**TO DO**. In the entries below, find the line containing "Task: Click the Shares column header", then copy it and every later line exactly, ending with the last line.

Stored items
⁂

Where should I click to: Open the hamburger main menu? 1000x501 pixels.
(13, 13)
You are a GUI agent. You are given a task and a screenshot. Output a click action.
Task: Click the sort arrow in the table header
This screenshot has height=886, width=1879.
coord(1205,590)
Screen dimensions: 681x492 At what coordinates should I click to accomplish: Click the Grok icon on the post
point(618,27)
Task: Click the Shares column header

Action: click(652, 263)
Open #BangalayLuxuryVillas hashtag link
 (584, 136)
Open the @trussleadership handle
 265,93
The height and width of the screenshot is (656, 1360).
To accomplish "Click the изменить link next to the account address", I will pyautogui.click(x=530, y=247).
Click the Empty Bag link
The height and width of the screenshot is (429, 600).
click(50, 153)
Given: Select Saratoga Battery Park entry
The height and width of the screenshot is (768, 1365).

⁂

**ANSWER TO THE EXERCISE**.
Task: Click the Shares column header

Action: click(652, 263)
Open #BangalayLuxuryVillas hashtag link
 (584, 136)
Open the @trussleadership handle
 265,93
The height and width of the screenshot is (656, 1360).
To accomplish "Click the изменить link next to the account address", I will pyautogui.click(x=530, y=247).
Click the Empty Bag link
The height and width of the screenshot is (429, 600).
click(50, 153)
Given: Select Saratoga Battery Park entry
The height and width of the screenshot is (768, 1365).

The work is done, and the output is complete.